Scientists are working out how sequencing the human genome can help treat disease

Though the human genome has been sequenced, scientists are still trying to figure out how the accomplishment can help people, for example, how it can be used to treat disease. As University of Massachusetts Amherst geneticist Jacob Mayfield notes, "It was easy to think of the human genome as the big prize, but what we realize now is, it's just a foot in the door."

"What we're beginning to understand is that the information we're interested in knowing lies in comparisons between genomes," he adds. As society moves to personalized, genome-based medicine, "much work remains for us to grasp what it is that we know. As we uncover new variations at the DNA level, we have to address their consequences. To learn what genetic differences mean to the whole organism, we have to find ways of asking about function. Because the way genes interact to cause traits like red hair isn't understood, let alone how they cause disease!"

To tackle this and make a difference in a human disease, he and colleagues at the University of California Berkeley devised a technique for testing the consequence of variant human gene alleles (alternative sequences of a single gene) by moving them into yeast cells. Once swapped into yeast, colony growth can be compared to reveal functional differences. The technique is reported in the current issue of Genetics.

For this study Mayfield's team first used DNA sequence databases to select variant gene sequences that tested positive for the metabolic disease homocystinuria, which can cause a range of mild to severe symptoms such as blood clots, mental retardation and other problems. Deficiencies in a gene called Cystathionine-beta-synthase (CBS) are often the cause. Because early intervention for homocystinuria can eliminate severe symptoms, newborn screening began in the 1970s.

The researchers selected CBS gene sequences from 84 patients and made a piece of recombinant DNA that matched the patient's sequence using a process called site-directed mutagenesis. Each gene differed from the others at a single DNA position. "So in each case among the 84, we know there is a patient who had this exact change, accompanied by mild to severe disease," Mayfield explains.

Next, the researchers transferred each of the variants into a yeast cell, yielding 84 yeast strains that differed at only a single place in the CBS gene. A control strain containing the fully functional major allele of the CBS gene was constructed for comparison.

"Once we put an allele into yeast we can conduct experiments to ask whether it's functional or not by growing the colonies, both in dishes and in liquid culture," the geneticist explains. A mildly mutated allele may allow yeast cells to grow normally, but severely mutated cells fail to grow at all. Many variants function somewhere in between. "When you know where two sequences differ, you can start to identify changes that affect biological function from those that don't," he says.

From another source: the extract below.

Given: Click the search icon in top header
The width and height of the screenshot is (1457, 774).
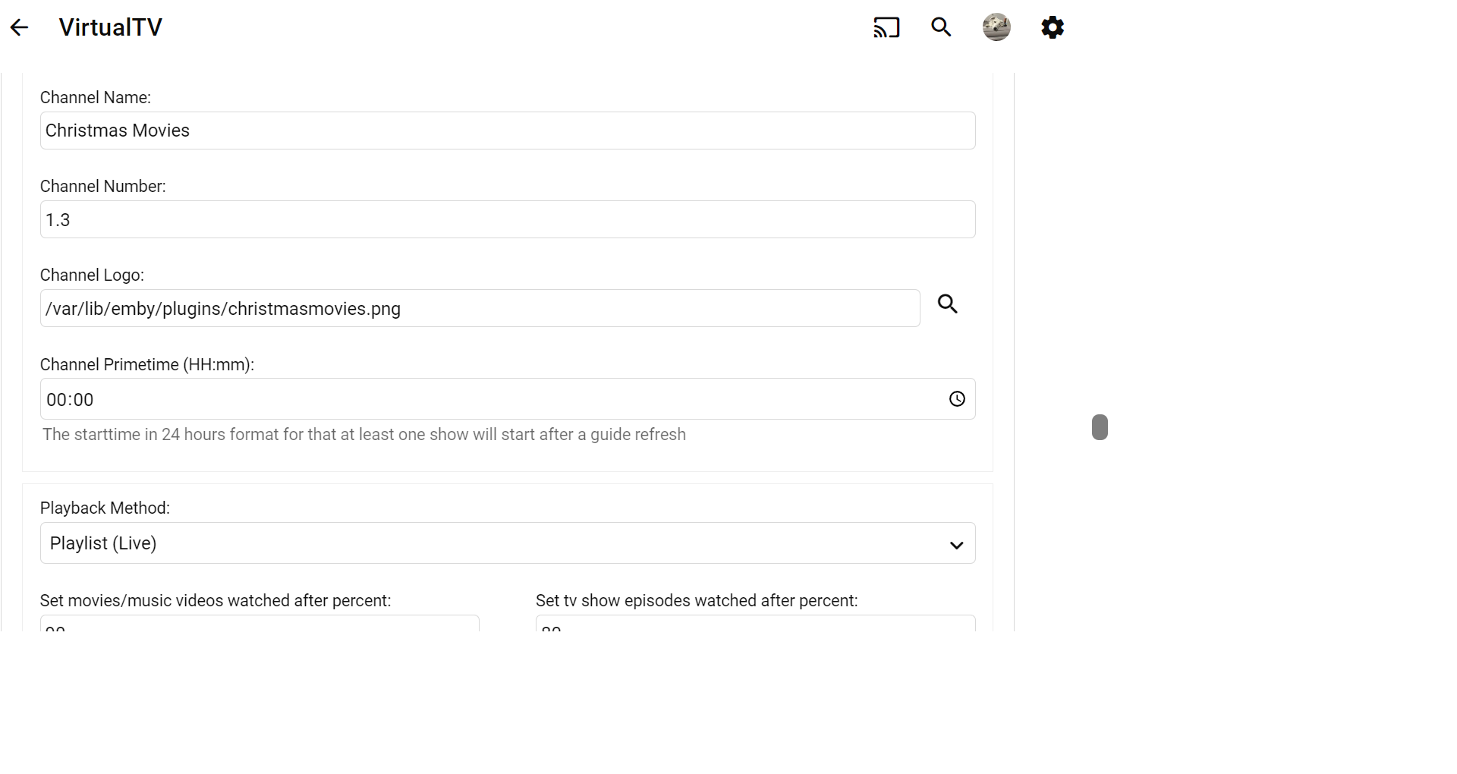Looking at the screenshot, I should pos(941,28).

But "the really interesting and exciting part of this project is what we learned about treating the disease," Mayfield adds. Some homocystinuria patients respond to simple vitamin B6 supplementation, while others require severe dietary restriction to avoid disease symptoms. In a series of experiments with yeast in liquid culture, the researchers added different levels of supplemental vitamin B6 to the 84 disease alleles and found that 37 percent of the alleles were functional or could be rescued by vitamin B6. "In the clinic, then, you can expect the patients with these alleles to respond to B6 treatment," the geneticist explains.

"This method gives us information about allele function and is applicable to other disease genes. Metabolic diseases and proteins that need vitamin co-factors are amenable to similar studies. Our findings indicate clearly that sequences alone can't tell the full story. This is a first step in gaining information from the genome to move toward a treatment. We can't claim to cure the disease, but it is good news."

This study was funded by the Howard Hughes Medical Institute as part of a larger project at UC Berkeley to design an entry-level biology curriculum that included discovery-based learning. It was performed in part by undergraduates mentored by Mayfield, who feels it is extremely important that university-level science courses begin to teach the next generation techniques they will need to make sense of natural variation in gene sequences and the difference between natural variation and disease.

"Right now, our ability to generate DNA sequences is far ahead of our ability to understand it," he notes. "We're going to see in our personal genome sequences that each of us has variations in disease genes. We must not panic. In this study, even in the extreme case of sequences from patients with a disease, we saw that some variants were coincidental, not causal, while others were treatable. We need to develop a suite of tools like this to help us investigate which alleles are functional and which are not, before we can comprehend the human genome."